Robert was always a good traveling companion for me, more outgoing than I and thus better at meeting people. That was the year we met Wayne Allen Sallee, Yvonne Navarro, Beth Massie and many others. Dean Andersson and Nina Romberg were in Seattle that year as well, and many, many cool people were on hand.

When it was over, we headed home, and I was buoyed by the energy of being around new and old friends, kicking around ideas and attending readings and the like.

I'm not sure exactly when the tale sprang into my imagination.

Maybe it was while I slept on Petitt's couch and dreamed, but at any rate, as I started home I had a Halloween tale in mind and I picked up a pocket tape recorder I kept with me in those days and dictated the first lines about an awful man named Frank Church who had insidious plans for a Halloween house of horrors.

It's about an hour and a half from Baton Rouge to Alexandria. By the time I'd made the trip, I had a story on my tape recorder. It was a little verbose and badly worded in parts, but I transcribed and polished later.

Maybe creativity is confluence.

Tuesday, October 18, 2011

Biblioholic's Bookshelf: Straw Dogs AKA The Seige of Trencher's Farm Seventies movie tie-in-edition



I haven't seen the recent Straw Dogs remake yet, but the original is a brutal Sam Peckinpah tour de force with Dustin Hoffman and Susan George. I found this movie-tie-in edition of the film's basis, The Siege of Trencher's Farm, a few years ago.

Friday, October 14, 2011

Back from the Apple


Christine's wanted to spend a few days in New York City for about an eon, but conflicts kept prohibiting until we said "Dammit, we're wedging it in." 

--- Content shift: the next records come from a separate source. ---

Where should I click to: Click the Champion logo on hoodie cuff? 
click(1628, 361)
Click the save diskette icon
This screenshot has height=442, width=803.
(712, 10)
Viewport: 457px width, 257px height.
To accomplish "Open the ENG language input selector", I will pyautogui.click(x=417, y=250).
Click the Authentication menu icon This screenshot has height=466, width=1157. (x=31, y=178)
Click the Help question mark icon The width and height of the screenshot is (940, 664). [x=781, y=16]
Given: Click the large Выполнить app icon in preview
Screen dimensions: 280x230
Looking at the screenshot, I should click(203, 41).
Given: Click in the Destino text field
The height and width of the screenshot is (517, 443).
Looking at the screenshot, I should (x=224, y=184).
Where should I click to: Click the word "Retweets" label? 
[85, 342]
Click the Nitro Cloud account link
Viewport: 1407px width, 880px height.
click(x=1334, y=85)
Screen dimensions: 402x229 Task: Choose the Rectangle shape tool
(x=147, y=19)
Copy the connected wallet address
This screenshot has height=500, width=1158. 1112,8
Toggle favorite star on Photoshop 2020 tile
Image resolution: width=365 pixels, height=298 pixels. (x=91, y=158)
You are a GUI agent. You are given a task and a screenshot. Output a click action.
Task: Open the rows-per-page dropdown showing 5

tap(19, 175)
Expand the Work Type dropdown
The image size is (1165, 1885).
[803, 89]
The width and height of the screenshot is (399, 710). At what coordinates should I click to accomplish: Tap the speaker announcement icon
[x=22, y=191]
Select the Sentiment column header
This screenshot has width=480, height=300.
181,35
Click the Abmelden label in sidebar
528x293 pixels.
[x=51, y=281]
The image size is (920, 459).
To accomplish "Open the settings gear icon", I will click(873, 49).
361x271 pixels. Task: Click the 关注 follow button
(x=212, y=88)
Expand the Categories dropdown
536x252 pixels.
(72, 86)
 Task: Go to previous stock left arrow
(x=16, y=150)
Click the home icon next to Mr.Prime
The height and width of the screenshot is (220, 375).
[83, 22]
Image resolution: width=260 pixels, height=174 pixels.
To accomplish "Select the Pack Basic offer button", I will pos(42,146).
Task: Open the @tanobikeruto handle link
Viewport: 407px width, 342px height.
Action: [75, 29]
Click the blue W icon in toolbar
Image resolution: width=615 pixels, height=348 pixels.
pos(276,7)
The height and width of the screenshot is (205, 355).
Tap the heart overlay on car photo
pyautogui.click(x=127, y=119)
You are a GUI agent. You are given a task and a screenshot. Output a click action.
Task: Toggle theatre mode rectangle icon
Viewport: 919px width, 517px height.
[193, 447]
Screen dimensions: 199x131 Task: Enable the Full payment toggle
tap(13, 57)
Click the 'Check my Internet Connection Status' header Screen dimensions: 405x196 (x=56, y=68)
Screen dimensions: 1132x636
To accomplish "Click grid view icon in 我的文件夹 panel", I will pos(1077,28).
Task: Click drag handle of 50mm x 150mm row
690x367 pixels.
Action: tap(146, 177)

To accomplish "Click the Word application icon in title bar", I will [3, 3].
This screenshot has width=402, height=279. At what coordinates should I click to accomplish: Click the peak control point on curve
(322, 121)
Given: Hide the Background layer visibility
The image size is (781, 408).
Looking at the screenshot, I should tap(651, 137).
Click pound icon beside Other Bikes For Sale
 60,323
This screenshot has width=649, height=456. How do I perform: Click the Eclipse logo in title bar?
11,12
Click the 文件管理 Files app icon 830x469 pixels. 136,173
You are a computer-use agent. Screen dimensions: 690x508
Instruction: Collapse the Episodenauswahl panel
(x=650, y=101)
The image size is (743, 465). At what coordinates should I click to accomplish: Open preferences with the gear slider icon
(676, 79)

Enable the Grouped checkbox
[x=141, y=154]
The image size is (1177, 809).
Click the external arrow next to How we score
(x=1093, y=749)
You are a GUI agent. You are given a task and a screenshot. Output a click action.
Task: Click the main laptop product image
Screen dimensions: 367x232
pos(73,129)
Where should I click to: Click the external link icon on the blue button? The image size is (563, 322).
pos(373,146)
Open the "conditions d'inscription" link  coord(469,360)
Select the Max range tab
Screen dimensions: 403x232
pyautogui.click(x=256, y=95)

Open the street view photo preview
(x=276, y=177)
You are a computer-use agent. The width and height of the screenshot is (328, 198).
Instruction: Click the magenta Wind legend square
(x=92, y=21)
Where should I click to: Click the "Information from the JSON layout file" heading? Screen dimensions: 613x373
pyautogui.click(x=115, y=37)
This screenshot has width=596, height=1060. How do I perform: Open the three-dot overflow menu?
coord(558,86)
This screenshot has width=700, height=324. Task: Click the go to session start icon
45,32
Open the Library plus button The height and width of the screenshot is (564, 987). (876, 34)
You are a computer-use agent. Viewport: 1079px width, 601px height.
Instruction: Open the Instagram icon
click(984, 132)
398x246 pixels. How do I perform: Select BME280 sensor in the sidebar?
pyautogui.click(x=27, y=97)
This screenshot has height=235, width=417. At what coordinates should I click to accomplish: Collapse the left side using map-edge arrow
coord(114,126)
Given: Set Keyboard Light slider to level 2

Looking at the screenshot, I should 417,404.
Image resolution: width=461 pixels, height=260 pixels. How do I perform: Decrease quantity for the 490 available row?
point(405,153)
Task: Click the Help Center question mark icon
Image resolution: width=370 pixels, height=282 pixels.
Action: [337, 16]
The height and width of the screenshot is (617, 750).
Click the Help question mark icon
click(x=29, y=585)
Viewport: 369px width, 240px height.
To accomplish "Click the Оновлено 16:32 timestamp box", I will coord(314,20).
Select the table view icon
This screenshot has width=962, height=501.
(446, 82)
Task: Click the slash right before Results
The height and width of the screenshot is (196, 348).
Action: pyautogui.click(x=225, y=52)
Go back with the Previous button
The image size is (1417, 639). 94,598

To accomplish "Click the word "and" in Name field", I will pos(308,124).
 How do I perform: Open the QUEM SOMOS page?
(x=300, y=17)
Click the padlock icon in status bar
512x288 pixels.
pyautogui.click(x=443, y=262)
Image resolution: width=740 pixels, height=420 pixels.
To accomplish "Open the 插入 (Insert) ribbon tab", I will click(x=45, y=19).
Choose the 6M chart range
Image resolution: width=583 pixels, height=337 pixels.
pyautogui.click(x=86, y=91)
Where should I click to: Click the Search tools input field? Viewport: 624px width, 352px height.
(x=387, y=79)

It was a good decision, since NYC is such a smörgåsbord for eclectics. 

Christine's in a bit of a "Colonial-influenced" place at the moment, so we spent a while at the Museum of the City of New York on a docent-led trip through an exhibit called The American Style: Colonial Revival and the Modern Metropolis. That dovetailed into a visit to the MET and the American exhibits where re-created rooms from many eras almost let you step into the past. A room from a Frank Lloyd Wright mansion was a highlight.

We planed a couple of shows, off Broadway's Relatively Speaking--a series of one acts by Ethan Cohen, Elaine May and Woody Allen--and War Horse at Lincoln Center, thinking those represented a pretty nice spectrum. They did, of course. Tight, funny comedy-dramas peopled with stars-you-know make up Relatively Speaking, while War Horse, is, of course, a spectacle that's emotionally engaging from the start and you really do forget those are puppets and not real horses.

But we also wanted to be flexible and open to opportunities. We watched a good chunk of the Columbus Day Parade, and, on a whim, we managed to catch John Lithgow being interviewed (by Bill Moyers) about his memoir Drama: An Actor's Education at the New York Public Library. That opened with inspiring remarks from NYPL's president about keeping ideas and knowledge accessible to all in the digital era. 

We  spent a morning at James Robinson Inc. as well getting deep insight into the history of silversmithing from one of the proprietors. 

I've been a bit creatively fatigued of late, so it was really a wonderful trip that worked without a hitch or hiccup. It was nice to let everything inside relax a little, let my brain decompress and just absorb for a while. 

I enjoyed getting familiar with the subway again, with hoofing it through neighborhoods and along the edge of Central Park and through shops in Soho. 

I don't have anything eloquent or profound at the moment. It's just good to recharge in a spot where the energy is so high.